On Fri, 19 Nov 2004 22:17:40 -0800, Dan Kegel wrote:
I wonder, though: the fact that somebody downloaded the wrong package means there are probably too many different versions at sourceforge to download. I count 24 packages! (OK, a few of them are srpms.)
That's typical for open source Linux projects. It's a stupid mess. There *could* only be one package, if Linux was an actual platform and not merely a series of random binary snapshots pretending to be something stable.
Shoot, can't we package Wine as an LSB package?
No, that's really not possible/sensible.
I suspect Wine depends on nothing that isn't in the LSB.
I suspect it depends on a lot, for instance FreeType, OpenSSL, CUPS, fontconfig, libasound/arts/jack, SANE, libjpeg etc etc.
That'd make life a lot easier for the users... at least for those whose distros come with LSB support installed by default.
The LSB is a waste of time for desktop apps (which Wine is) and will continue to be so until either major management/scope changes are made to the project or some seriously large amounts of manpower are dumped into it. Even then the LSB would be a pale shadow of what we need to be competitive with Windows, as this is really a community-wide mentality problem not a structural/logistical problem. You could compare it to the usability issues the open source community was blissfully ignorant of up until a few years ago. A GNOME/HIG style educational push will be required to make distro-neutral binary packaging truly viable/reliable.
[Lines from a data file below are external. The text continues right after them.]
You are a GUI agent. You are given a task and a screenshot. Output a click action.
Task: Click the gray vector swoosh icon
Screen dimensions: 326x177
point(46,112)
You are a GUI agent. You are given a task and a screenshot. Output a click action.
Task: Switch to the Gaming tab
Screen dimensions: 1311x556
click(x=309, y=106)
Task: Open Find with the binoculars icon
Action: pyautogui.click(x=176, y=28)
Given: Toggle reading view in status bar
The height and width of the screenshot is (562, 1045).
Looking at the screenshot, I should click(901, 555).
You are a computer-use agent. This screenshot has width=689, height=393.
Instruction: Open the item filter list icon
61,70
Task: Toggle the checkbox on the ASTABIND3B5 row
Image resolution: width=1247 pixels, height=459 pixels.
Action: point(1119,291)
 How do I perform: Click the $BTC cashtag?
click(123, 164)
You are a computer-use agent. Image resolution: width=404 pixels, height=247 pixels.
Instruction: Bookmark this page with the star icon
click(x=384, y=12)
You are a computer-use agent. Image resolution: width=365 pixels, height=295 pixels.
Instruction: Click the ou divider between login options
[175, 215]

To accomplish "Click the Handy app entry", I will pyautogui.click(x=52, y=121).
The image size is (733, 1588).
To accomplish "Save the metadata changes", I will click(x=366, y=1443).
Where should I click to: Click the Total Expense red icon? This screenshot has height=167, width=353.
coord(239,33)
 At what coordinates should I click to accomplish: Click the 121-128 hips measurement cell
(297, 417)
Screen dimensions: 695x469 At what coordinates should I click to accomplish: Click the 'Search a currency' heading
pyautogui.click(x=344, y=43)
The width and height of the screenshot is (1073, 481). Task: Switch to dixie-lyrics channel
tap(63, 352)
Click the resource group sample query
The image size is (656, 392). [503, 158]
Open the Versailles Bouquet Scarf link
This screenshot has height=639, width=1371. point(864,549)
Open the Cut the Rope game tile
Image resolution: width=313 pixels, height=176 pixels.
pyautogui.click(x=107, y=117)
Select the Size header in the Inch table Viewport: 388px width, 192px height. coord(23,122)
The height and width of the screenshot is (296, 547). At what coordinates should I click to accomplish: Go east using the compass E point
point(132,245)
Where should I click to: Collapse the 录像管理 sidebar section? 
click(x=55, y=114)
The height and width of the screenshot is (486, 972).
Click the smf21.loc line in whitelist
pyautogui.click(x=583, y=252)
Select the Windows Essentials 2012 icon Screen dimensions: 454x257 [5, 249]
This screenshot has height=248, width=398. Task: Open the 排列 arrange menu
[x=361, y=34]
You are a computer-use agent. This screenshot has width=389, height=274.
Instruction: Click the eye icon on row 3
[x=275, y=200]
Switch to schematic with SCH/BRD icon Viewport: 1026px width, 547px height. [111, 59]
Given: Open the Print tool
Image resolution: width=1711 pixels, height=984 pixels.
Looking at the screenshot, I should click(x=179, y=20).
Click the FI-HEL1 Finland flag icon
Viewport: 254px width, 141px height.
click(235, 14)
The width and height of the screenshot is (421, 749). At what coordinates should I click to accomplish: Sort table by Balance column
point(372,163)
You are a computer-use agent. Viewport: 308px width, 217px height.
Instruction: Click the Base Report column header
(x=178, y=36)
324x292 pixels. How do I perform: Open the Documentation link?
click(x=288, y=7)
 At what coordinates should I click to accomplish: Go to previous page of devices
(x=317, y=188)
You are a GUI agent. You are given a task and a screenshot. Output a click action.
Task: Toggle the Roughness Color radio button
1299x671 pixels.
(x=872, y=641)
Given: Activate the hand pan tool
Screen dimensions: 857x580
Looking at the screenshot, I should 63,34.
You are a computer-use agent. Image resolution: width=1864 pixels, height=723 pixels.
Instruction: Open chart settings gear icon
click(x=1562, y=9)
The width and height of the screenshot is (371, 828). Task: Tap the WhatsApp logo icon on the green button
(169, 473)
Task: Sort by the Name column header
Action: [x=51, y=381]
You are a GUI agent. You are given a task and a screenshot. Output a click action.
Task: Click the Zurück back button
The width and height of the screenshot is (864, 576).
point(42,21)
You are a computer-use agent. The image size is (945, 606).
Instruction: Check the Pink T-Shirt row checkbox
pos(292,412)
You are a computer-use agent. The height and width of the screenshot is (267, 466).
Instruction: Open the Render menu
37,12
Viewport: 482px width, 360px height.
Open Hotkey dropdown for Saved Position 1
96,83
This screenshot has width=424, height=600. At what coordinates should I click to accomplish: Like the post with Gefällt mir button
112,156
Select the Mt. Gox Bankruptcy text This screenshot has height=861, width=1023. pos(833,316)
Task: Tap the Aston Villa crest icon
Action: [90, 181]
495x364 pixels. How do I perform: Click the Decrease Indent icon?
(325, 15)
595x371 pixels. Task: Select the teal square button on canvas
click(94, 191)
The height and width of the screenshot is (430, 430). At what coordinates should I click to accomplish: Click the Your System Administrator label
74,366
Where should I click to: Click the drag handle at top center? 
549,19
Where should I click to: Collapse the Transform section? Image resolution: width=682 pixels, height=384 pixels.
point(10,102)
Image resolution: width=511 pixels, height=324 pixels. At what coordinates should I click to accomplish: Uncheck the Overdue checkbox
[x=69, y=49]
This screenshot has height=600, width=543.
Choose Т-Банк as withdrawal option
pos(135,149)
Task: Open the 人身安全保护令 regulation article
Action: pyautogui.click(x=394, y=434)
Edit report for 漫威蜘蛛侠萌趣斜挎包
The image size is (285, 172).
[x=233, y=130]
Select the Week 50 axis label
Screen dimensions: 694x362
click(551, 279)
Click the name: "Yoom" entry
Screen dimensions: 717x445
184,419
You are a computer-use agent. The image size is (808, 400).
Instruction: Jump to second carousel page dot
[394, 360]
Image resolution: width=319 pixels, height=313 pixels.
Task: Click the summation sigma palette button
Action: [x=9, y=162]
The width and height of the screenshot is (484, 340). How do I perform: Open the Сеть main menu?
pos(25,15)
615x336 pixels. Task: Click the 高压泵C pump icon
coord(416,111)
It's more likely that a different platform/base project will come along and usurp it (at least in the desktop space) to be quite honest.
Until then I'll continue recommending we hack around epoll style problems and work towards having distro-neutral binary packages distributed alongside the RPMs on SourceForge. Autopackage when it's stable is one possibility, Loki Setup is used in CrossOver and that works quite well too although it's rather old now (and some users can't always figure out how to run it). There are probably other possibilities I'm not aware of.